Objective 1.
Answer these questions using the article on intraday liquidity regulation below:
(a) Of which institution is the UK PRA part?
(b) Since what events has intraday liquidity risk been a focus for regulators?
(c) In what month and year did the consultation process begin?

Document.

The Regulators restart the intraday liquidity race – 12 talking points
Pete McIntyre, Planixs' Financial Services Director, outlines 12 key points when it comes to intraday liquidity regulations.
I’ve written on numerous occasions about how global regulators are gently manipulating banks towards a world of intraday control, through the supervisory process and increasing levels of reporting requirements. The UK PRA has just defined the next stage of the race and this will gradually impact banks all over the world. The PRA has finalised its guidance on intraday supervision, after a lengthy consultation period that started almost two years ago.
Intraday liquidity risk has been a focus for regulators since the financial crashes of 2007/8. The UK PRA, part of the Bank of England, has long been seen the prime mover in this. It was the PRA (and its predecessor, the FSA) that was behind the Basel committee’s BCBS248 monitoring regime and it continues to publicly press an intraday improvement agenda. (The Federal Reserve, although much less public, also has a strong focus on intraday, as banks subjected to liquidity reviews quickly find out).
If you are part of a bank that has any links at all to the UK, then you will be impacted soon enough. If you are outside this sphere of influence then you shouldn’t be complacent, as there is a lot of peer learning in the regulator community, and your local regulator will follow at some point in the future.
I’ve spotted a dozen points of interest from the final guidance and explain them in the rest of this article.
1 – This is official now
When regulators go into ‘consultation mode’ it can take a long time for policies to be finalised. In this case, the consultation process began in May 2016 and it was late February 2018 before the process finished. But all that is history and now there is an official “Statement of Policy” on how the regulator will assess intraday liquidity risks as part of its supervisory regime. All relevant firms need to comply from this point on. The key SOP can be found here – Pillar 2 SOP.

Provided records.
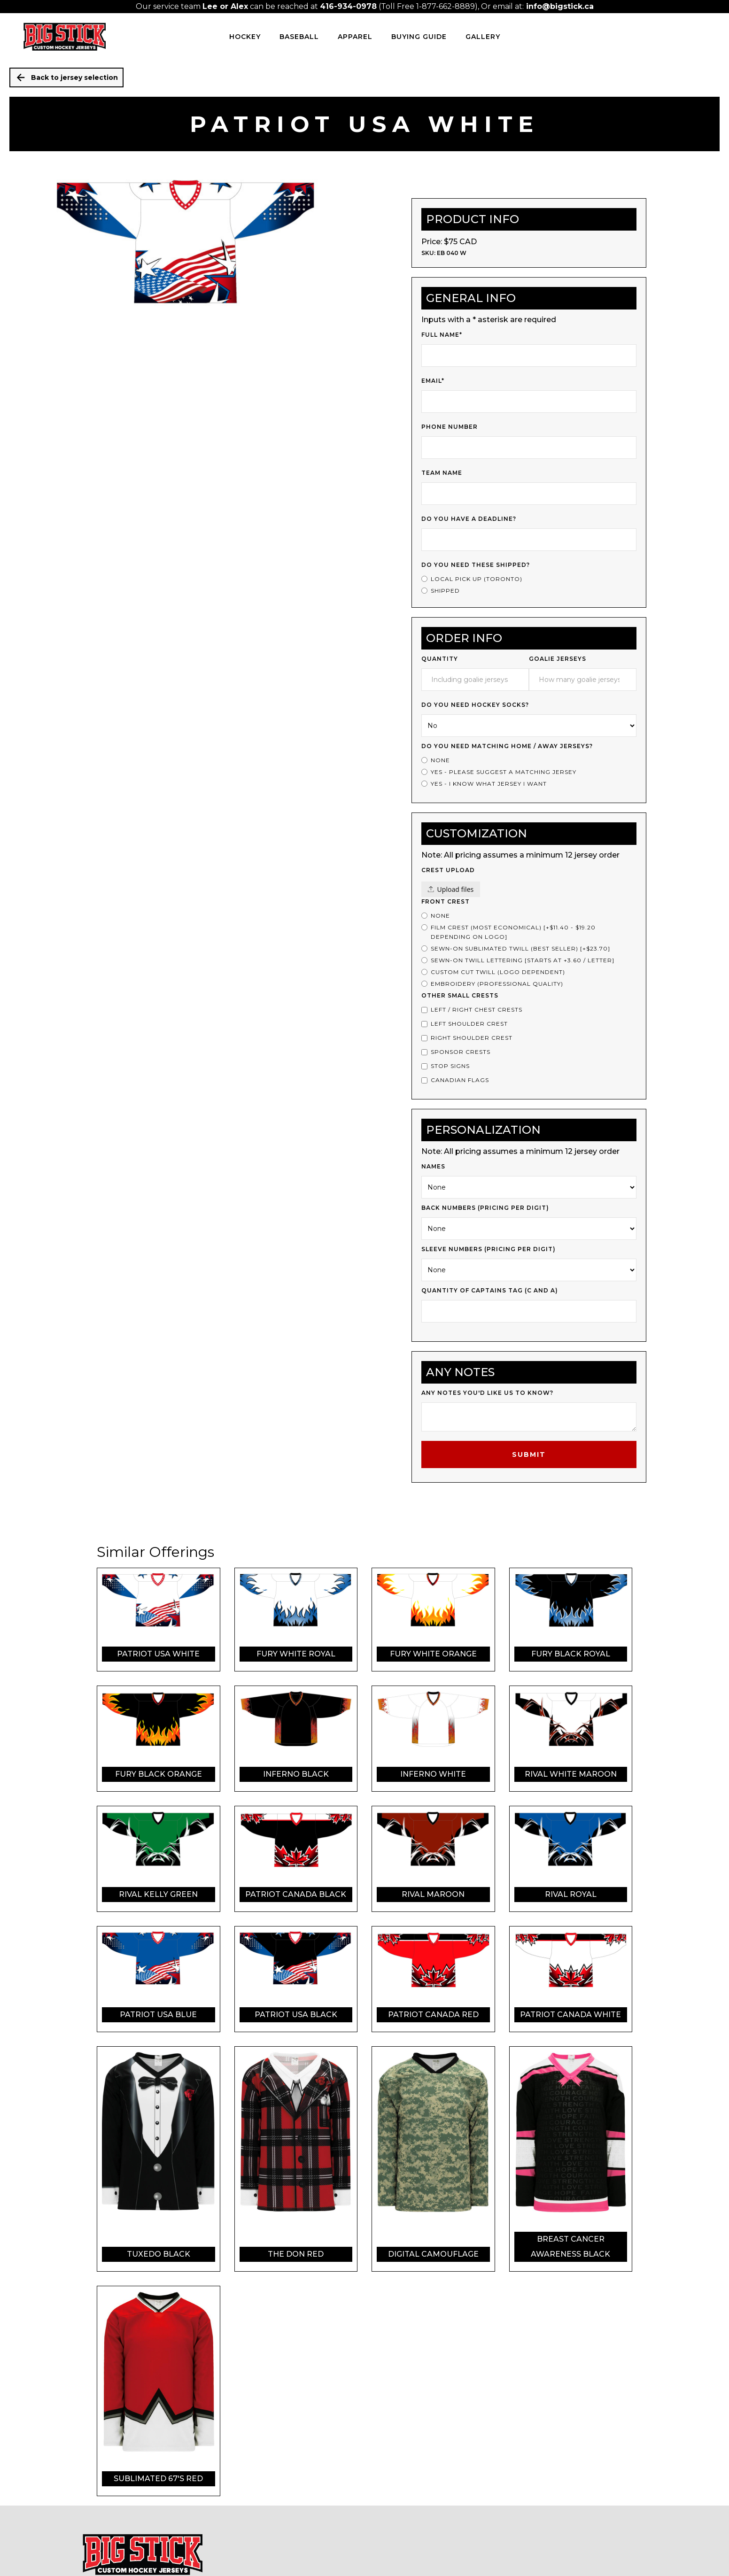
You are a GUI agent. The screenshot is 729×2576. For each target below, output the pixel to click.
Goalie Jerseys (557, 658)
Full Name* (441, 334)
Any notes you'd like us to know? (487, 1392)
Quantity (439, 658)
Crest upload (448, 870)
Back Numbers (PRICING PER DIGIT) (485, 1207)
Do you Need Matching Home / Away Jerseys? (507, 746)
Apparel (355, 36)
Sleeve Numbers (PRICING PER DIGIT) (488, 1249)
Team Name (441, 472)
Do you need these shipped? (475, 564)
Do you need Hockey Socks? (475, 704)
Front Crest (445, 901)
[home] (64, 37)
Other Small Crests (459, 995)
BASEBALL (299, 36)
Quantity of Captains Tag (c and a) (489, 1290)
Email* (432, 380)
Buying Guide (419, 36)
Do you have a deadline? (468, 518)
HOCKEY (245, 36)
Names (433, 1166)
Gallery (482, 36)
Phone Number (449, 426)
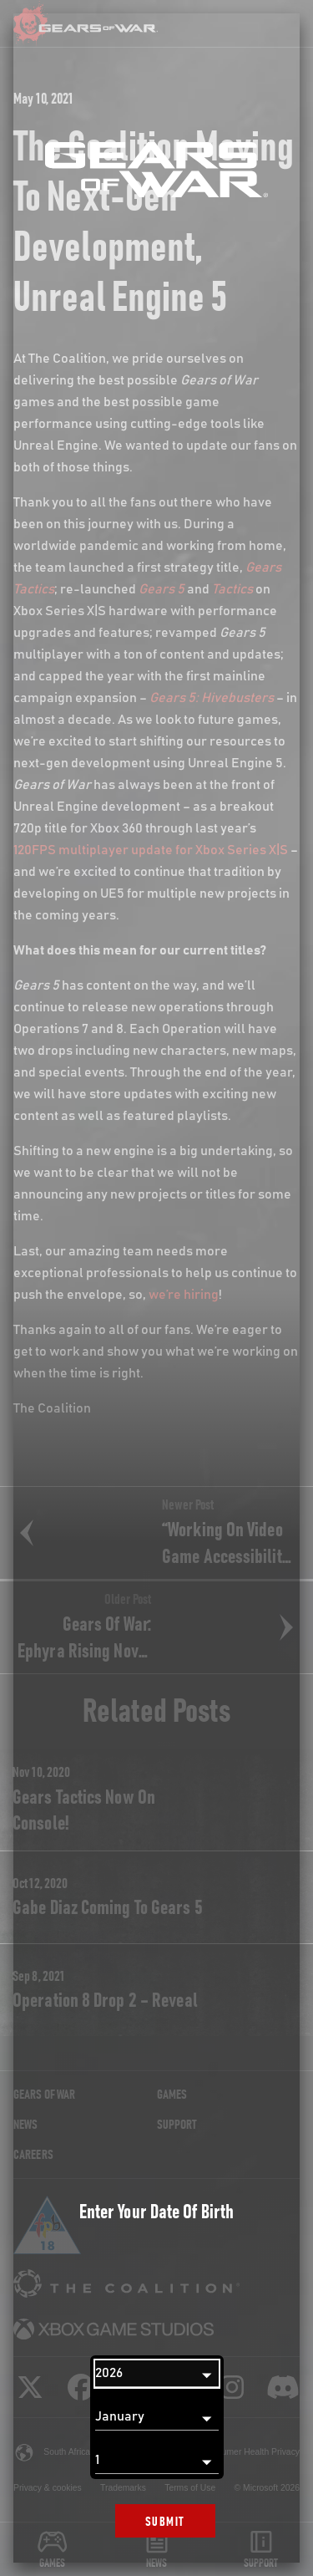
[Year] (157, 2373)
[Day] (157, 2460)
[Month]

* * *

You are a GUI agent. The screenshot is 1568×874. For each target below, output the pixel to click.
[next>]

Objective 2. Extract every line of the listing above that contains the string "click". Matching is case-sensitive.

Written reply 1.
(a) The Bank of England.
(b) The financial crashes of 2007/8.
(c) May 2016.

Written reply 2.
You are a GUI agent. The screenshot is 729×2576. For each target below, output the pixel to click.
You are a GUI agent. The screenshot is 1568×874. For each target below, output the pixel to click.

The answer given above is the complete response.